On a envie de savoir s’il n’y a pas un taux magique qui pourrait nous protéger et rassurer nos patients ou nous rassurer, nous. Ou, sur une discussion de balance bénéfice-risque avec un patient potentiellement à risque lors d’une vaccination, est-ce qu’on peut éviter de lui faire ?

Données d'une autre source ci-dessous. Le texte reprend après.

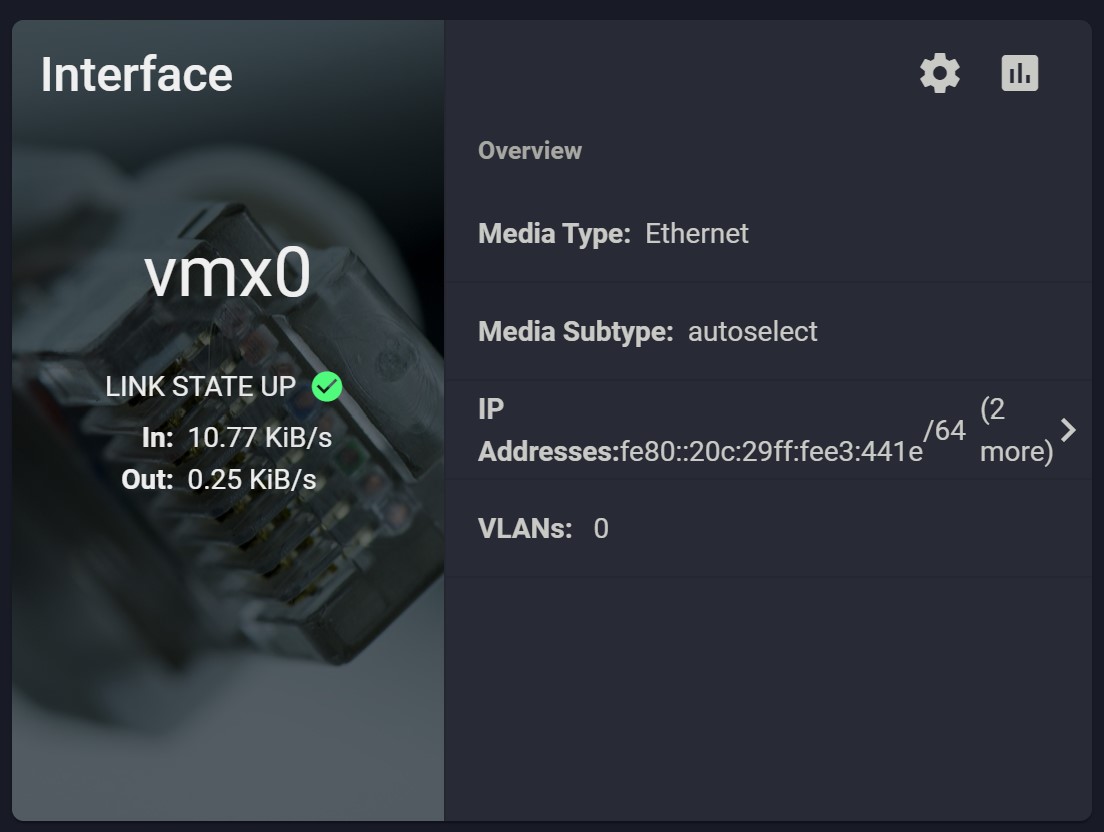Click the fe80 IPv6 address text

click(x=771, y=451)
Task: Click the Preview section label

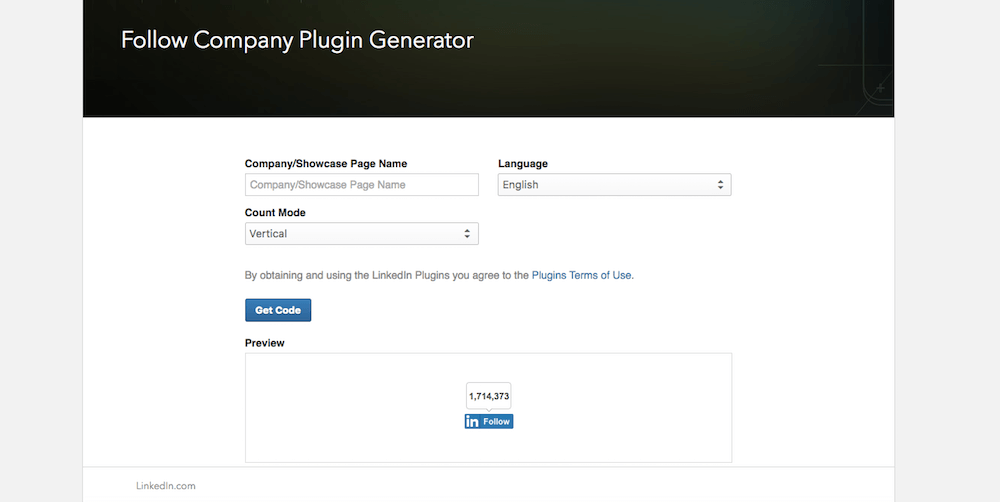Action: coord(265,343)
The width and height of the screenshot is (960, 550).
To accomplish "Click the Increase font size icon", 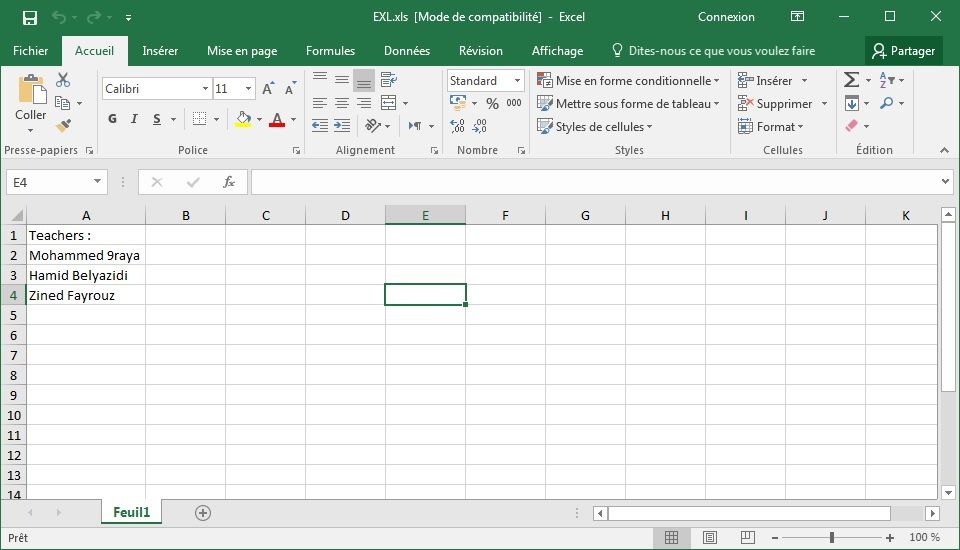I will coord(267,89).
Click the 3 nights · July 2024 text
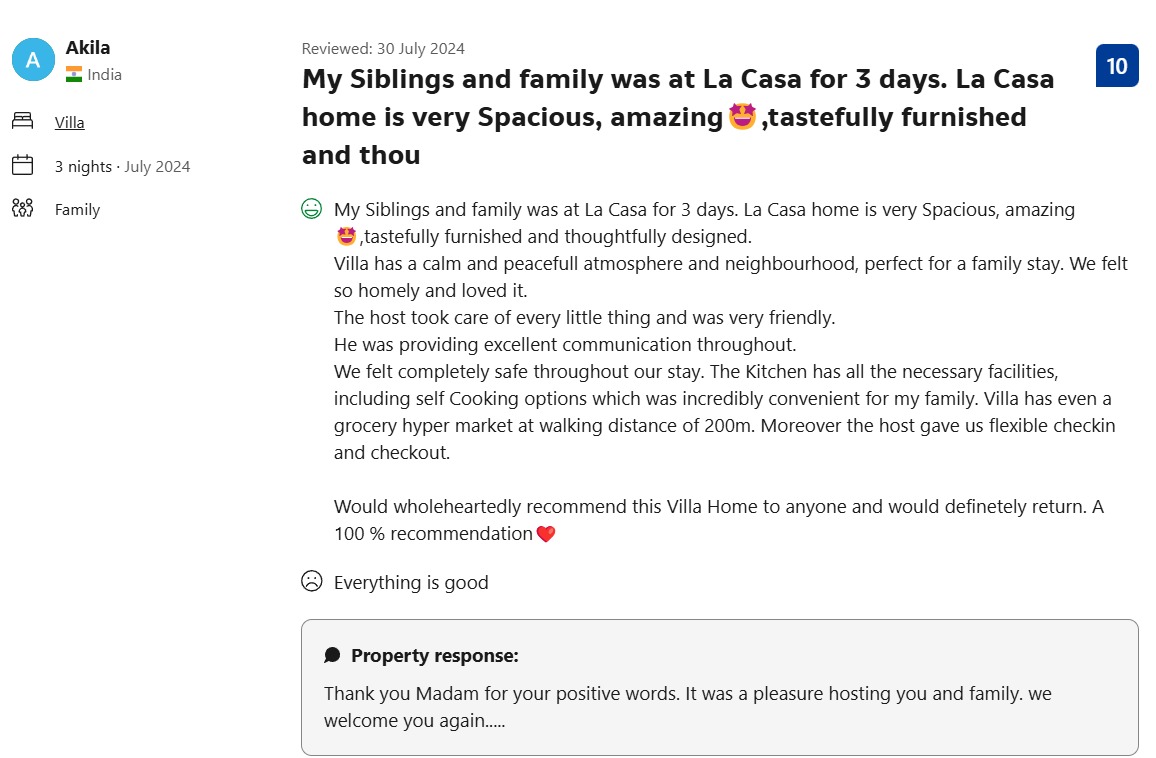 pos(122,167)
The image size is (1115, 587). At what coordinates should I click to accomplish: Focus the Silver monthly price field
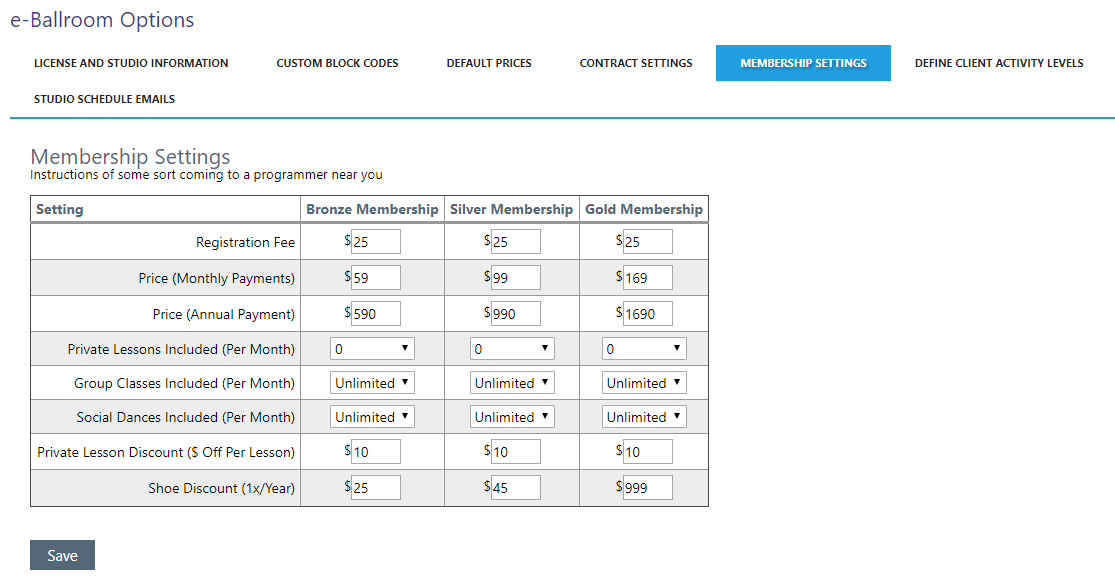pos(515,278)
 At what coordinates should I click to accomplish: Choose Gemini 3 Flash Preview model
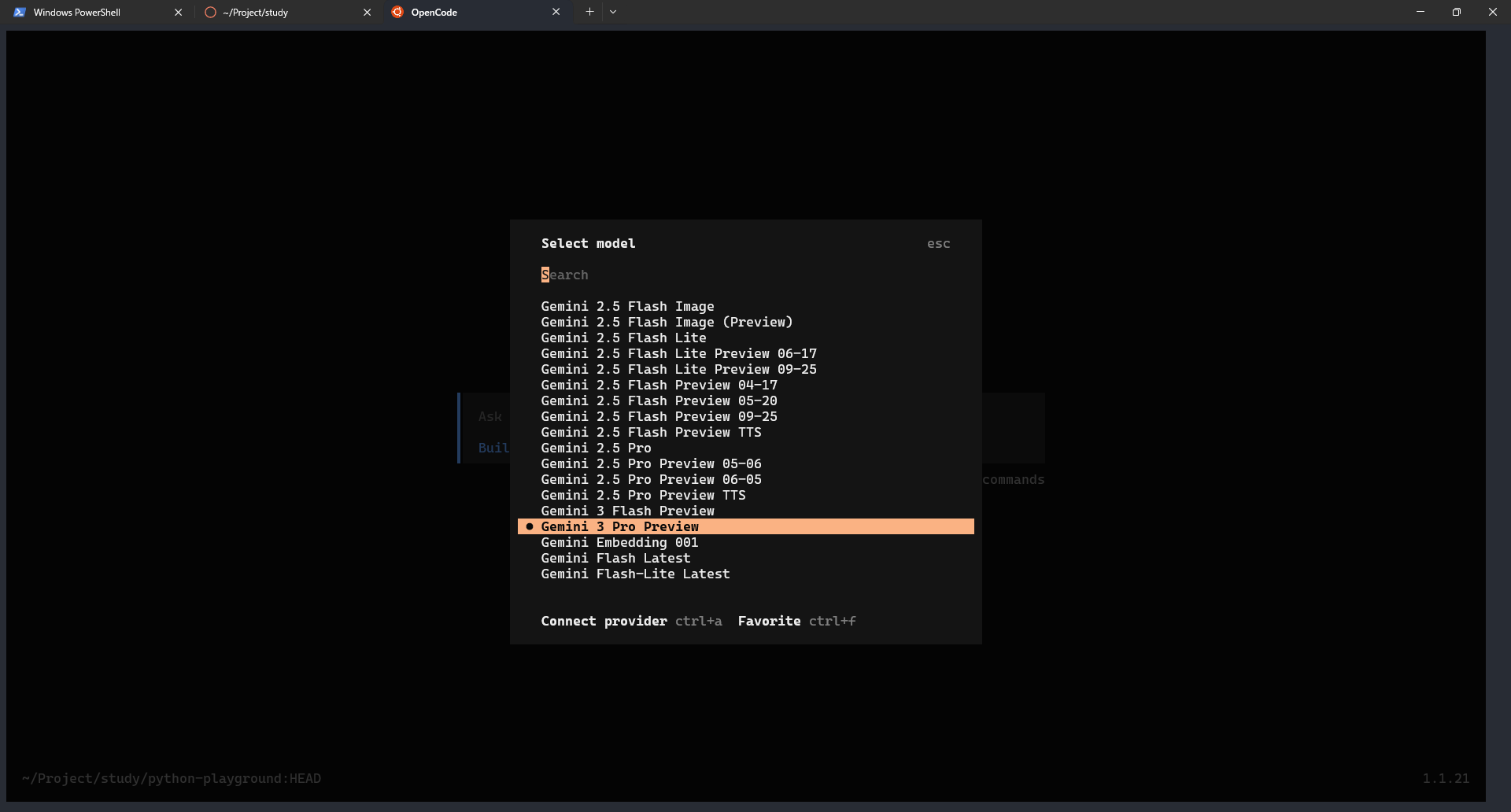tap(627, 511)

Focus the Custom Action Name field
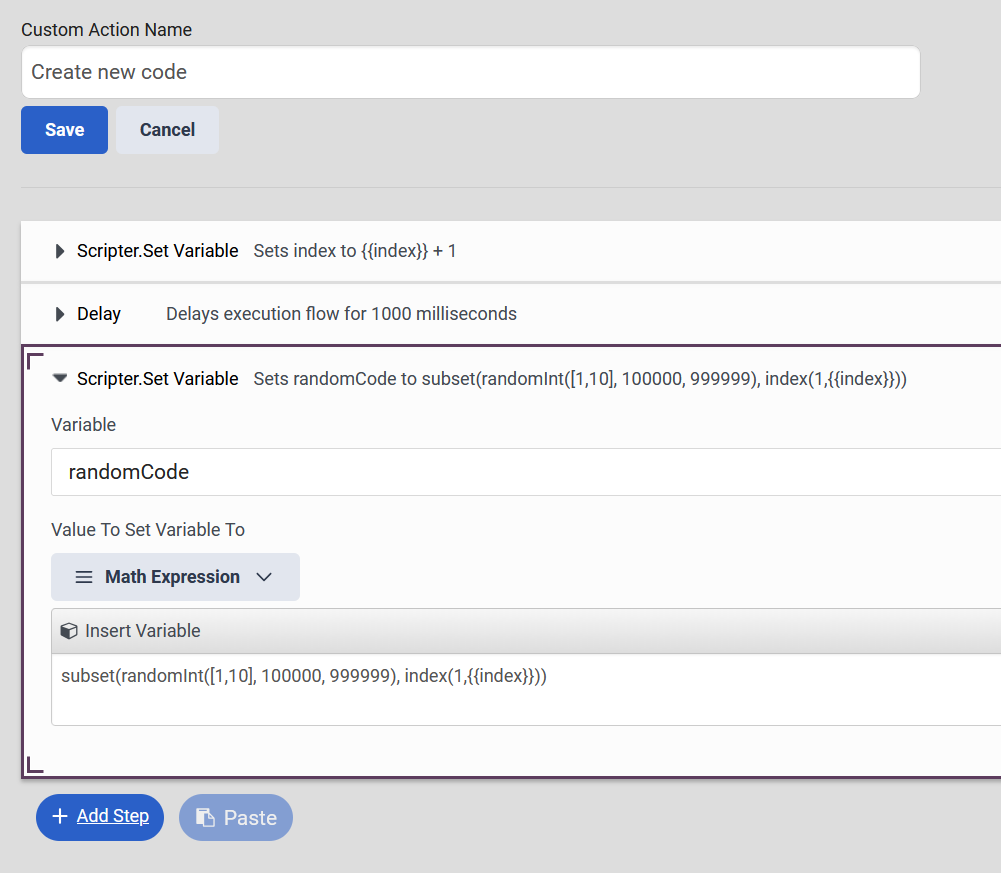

Voici un embryon de réponse (mais vous n’aurez que ça) : on peut quand même dire qu’au-delà de 1700 en taux BAU, on peut s’attendre à une très bonne protection (Dimeglio et al.) ― à noter que toutes les sérologies commerciales, quel que soit le laboratoire, sont maintenant remises en taux BAU, qui est le taux de l’OMS, pour pouvoir comparer d’un laboratoire et d’une marque de dosage des protéines S à l’autre, donc tout le monde rend sa sérologie en BAU. Maintenant cette étude, qui a été faite en France d’ailleurs, est limitée : ce sont principalement des femmes (80 %), et surtout des jeunes, donc il est compliqué de projeter cela sur une population plus âgée, qui est la population à risque. Ensuite, cela a été fait au moment où ce n’était pas Omicron qui circulait. Or l’infectiosité d’Omicron a été multipliée par 6 par rapport au virus originel, donc rien ne dit que ce seuil d’anticorps soit encore protecteur.

 
Au-delà de 1700 en taux BAU, on peut s’attendre à une très bonne protection.
 

Conclusion

Aujourd’hui, je crois que le message qu’il faut retenir est : un patient vacciné, boosté, est protégé contre Omicron, mais vous ne pouvez pas savoir qui est parfaitement protégé ou qui est à fort risque avec les outils à votre disposition tant qu’on ne [testera] pas les anticorps anti-S contre la région RBD, qui seront plus à même de vous dire s’il y a des anticorps neutralisants, ou tant qu’on ne vous aura pas fait des IGRA, ces fameux tests qui testent d’immunité cellulaire. C’est pour cela qu’actuellement on recommande de ne pas faire la sérologie anti-S pour savoir s’il faut revacciner votre patient ou si sa vaccination est efficace.

J’espère que cela éclaire en partie vos questions et j’espère pouvoir vous retrouver, à l'avenir, avec des nouveaux éléments qui nous permettraient de mieux connaître l’immunité de nos patients.